“No problem can be solved from the same level of consciousness that created it.”
~ Albert Einstein

To continue exploring asking the right questions in the movement towards psychological wholeness, question number eight asks:

What are your beliefs about personal growth, and how do they impact your journey towards wholeness?

The difference between perception and perspective is profound. Can you imagine coming into this life as an infant, preprogrammed with a plethora of self-negating and limiting beliefs about yourself and your life? Most would agree that infants are innocent and precious without an internal self-defeating script.

Why, then, do so many people stay attached to their perceptions, i.e., beliefs around their limitations instead of their potential?   

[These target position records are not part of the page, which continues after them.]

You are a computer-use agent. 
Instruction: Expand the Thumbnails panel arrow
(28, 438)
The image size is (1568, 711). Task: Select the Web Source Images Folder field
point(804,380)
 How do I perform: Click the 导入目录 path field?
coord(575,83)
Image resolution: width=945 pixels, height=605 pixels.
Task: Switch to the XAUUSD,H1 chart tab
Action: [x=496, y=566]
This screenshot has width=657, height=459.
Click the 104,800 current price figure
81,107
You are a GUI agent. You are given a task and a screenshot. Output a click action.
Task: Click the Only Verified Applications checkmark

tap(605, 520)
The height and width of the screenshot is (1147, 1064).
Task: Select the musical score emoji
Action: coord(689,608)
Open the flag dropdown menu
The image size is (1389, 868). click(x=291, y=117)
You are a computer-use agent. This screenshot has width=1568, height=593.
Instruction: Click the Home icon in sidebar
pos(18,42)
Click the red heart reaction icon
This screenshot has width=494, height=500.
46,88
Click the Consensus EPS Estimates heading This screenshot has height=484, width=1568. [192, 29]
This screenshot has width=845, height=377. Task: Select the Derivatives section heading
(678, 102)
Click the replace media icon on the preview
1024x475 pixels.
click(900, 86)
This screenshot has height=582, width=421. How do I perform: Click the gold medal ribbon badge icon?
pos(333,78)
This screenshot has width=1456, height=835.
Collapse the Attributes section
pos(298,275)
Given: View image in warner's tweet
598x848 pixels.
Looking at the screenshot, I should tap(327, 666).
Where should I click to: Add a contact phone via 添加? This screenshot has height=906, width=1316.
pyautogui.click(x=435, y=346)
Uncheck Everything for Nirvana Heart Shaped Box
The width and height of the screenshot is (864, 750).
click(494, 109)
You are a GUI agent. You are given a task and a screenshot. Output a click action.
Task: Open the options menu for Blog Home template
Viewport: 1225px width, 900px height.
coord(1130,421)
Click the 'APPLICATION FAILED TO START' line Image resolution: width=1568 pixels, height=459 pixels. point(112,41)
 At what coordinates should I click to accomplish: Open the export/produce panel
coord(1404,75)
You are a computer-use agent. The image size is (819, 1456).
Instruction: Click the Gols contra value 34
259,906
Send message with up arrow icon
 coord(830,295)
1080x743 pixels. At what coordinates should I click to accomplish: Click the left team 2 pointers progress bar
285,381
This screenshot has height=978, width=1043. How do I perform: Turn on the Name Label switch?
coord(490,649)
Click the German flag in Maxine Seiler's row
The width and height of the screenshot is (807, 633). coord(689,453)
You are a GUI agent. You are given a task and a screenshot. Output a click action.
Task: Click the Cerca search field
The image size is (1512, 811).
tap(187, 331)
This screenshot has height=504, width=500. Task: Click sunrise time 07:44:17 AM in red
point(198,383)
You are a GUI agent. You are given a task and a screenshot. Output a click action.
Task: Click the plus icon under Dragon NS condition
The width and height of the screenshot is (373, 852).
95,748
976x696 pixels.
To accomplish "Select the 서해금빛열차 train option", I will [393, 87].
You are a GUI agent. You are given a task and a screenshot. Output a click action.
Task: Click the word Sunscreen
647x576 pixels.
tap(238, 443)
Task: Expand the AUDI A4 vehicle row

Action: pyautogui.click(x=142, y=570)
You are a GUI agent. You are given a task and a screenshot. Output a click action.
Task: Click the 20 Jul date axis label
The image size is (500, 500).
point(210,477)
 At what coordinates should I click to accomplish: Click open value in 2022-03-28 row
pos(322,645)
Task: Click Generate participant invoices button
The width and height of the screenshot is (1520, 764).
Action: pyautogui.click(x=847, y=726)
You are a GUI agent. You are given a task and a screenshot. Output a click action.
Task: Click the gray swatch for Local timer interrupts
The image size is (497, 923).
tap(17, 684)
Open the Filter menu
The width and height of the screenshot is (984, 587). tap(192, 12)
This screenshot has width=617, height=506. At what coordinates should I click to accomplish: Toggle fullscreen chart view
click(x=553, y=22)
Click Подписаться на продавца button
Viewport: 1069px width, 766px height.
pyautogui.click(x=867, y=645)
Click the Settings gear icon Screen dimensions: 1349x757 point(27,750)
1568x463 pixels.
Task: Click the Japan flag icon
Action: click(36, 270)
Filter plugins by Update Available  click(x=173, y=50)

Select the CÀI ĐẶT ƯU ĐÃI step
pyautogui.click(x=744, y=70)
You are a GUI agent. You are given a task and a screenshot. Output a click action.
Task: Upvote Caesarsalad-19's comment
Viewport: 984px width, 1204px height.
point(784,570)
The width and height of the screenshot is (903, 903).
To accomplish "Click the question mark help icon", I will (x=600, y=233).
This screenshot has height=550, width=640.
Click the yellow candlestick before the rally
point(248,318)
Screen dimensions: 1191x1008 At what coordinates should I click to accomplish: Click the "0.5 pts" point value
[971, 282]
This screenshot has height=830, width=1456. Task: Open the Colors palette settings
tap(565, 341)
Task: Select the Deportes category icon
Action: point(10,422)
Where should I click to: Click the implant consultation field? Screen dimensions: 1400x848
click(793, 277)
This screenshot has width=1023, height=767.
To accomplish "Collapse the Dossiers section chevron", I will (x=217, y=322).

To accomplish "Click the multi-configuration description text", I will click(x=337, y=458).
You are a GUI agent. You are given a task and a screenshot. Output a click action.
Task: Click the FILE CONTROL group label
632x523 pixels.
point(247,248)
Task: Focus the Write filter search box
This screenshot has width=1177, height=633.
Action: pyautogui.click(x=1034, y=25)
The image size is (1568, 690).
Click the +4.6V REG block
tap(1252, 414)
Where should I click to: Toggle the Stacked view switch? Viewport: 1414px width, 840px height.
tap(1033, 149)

We all have the freedom to expand our perspective and become curious about any limiting perceptions.  The very definition of becoming more psychologically whole is the opposite of remaining identified with a small and fragmented self. 

In his book Don’t Believe Everything You Think, Joseph Nguyen writes  “Thought is not reality; yet it is through thought that our realities are created.”  Where do all of those automatic thoughts come from? 

Research has shown that humans have an average of 60,000 thoughts every single day. Of those, 75% or 45,000 are repetitive. How do we turn those around to be more positive new thoughts?

Every day our minds are flooded with a constant stream of thoughts, ranging from mundane daily tasks to deeper contemplations about life and the world around us. 

But what is truly concerning is that 75% of these thoughts are negating, and 95% are repetitive. Many of our negative thoughts are driven by the flight or fight part of our brain. This constant barrage of negative and repetitive thoughts can significantly impact our mental health, happiness, and overall quality of life.

So, if we can bring a broadened perspective to any preexisting thoughts and beliefs that are hindering our potential, per Einstein’s sage wisdom, we can become larger in consciousness than the diminutive and diminishing self-perceptions. 

Carl Jung taught a similar philosophy when he wrote All the greatest and most important problems of life are fundamentally insoluble. They must be so, for they express the necessary polarity inherent in every self-regulating system. They mostly can never be solved, but only outgrown”.

Perhaps we are forever growing up and becoming larger individuals as we learn to walk away from situations that are contradictory and conflicting to our psychological growth and development.